__Provided records__.
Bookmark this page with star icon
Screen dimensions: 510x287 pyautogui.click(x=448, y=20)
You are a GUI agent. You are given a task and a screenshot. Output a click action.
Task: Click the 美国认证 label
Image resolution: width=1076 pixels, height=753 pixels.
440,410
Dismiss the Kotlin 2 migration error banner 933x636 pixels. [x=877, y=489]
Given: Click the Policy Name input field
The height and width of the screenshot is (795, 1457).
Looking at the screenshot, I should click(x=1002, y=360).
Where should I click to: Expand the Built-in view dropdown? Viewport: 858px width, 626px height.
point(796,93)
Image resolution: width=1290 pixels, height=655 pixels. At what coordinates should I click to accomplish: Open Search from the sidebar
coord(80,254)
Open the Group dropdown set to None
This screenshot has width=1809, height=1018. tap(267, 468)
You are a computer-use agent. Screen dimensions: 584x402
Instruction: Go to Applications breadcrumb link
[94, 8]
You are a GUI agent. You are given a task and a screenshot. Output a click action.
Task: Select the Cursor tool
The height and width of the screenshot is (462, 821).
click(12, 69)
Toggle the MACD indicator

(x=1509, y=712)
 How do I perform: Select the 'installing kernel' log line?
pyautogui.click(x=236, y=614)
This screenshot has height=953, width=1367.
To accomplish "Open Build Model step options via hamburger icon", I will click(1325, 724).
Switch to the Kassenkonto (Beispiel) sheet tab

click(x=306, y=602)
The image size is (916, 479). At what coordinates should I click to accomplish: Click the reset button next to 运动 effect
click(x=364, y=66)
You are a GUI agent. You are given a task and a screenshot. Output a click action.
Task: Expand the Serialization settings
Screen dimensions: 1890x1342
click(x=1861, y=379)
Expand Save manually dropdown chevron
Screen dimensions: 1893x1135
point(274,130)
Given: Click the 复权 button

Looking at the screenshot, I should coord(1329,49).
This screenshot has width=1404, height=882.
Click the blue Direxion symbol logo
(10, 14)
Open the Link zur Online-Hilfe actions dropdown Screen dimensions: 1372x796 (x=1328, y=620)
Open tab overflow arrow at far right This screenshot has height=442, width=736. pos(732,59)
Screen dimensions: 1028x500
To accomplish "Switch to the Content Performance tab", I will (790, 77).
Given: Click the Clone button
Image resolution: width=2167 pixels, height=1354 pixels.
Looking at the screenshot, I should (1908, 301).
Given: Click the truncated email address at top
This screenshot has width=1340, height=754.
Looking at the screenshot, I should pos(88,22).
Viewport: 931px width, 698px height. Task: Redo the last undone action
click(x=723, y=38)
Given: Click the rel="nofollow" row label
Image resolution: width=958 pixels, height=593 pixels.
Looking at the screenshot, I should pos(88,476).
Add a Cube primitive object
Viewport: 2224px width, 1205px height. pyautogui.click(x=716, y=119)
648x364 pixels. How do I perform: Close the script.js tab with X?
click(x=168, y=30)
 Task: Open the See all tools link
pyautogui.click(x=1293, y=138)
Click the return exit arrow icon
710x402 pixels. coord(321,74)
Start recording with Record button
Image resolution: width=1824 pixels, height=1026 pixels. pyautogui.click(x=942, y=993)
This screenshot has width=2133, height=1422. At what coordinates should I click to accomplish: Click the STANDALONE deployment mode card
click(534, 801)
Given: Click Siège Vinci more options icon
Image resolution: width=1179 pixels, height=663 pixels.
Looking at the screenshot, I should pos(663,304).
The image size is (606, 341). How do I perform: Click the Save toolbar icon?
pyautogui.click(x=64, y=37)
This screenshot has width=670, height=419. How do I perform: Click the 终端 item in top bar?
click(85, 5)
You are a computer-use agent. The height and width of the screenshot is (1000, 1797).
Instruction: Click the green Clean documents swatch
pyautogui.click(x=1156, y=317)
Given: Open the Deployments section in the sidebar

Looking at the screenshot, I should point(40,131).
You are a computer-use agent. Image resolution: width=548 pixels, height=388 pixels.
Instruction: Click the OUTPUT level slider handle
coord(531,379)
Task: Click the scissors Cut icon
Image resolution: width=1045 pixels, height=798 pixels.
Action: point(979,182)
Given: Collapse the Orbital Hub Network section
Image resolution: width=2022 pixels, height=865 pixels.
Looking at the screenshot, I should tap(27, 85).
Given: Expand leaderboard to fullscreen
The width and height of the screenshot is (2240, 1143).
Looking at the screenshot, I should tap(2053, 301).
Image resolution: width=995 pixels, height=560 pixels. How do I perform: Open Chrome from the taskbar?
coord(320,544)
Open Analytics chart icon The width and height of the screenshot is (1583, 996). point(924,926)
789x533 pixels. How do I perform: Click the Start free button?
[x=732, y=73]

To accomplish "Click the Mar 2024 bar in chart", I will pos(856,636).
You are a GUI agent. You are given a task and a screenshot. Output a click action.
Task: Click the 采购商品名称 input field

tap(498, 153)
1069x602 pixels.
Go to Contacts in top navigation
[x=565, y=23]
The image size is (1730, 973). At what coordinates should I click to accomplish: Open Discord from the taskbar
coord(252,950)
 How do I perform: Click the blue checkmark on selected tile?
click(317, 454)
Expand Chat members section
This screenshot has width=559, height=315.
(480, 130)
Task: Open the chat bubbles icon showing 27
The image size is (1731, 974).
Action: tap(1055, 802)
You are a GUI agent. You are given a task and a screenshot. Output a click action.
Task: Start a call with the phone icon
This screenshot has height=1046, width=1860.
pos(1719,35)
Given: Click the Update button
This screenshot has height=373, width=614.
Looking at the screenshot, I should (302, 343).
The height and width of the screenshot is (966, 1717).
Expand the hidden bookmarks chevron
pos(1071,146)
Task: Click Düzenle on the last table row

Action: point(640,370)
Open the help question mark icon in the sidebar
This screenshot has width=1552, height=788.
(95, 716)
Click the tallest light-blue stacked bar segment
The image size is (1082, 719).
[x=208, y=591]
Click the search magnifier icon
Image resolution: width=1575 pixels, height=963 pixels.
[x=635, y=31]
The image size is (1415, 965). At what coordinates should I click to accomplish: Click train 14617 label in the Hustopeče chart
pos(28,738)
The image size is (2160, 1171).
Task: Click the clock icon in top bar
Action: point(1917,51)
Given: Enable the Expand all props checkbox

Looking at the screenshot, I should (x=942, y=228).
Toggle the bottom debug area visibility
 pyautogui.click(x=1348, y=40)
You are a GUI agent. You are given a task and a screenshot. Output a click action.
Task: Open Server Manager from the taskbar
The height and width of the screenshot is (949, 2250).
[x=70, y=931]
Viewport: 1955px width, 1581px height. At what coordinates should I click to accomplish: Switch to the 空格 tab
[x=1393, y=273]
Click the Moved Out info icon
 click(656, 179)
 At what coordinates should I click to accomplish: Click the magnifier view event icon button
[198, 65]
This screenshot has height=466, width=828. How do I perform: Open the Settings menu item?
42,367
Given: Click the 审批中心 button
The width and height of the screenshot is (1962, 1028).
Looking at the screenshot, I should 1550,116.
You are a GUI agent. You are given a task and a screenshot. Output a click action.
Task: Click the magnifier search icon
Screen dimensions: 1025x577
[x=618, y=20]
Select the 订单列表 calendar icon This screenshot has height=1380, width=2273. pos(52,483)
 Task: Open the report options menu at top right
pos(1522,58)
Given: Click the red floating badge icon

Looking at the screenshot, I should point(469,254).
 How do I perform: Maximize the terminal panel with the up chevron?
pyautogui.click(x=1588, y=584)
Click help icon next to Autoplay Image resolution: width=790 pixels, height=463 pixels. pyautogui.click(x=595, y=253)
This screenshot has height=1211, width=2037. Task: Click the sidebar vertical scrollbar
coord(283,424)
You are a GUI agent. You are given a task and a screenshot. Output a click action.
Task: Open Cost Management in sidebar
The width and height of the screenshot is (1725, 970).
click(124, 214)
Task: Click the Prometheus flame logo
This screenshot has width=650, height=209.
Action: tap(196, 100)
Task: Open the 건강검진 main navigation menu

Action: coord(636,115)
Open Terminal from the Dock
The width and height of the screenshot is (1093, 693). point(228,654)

__Exercise description__.
Your reply should be one number: how many lines in the listing hold the word "will".

__Result__.
3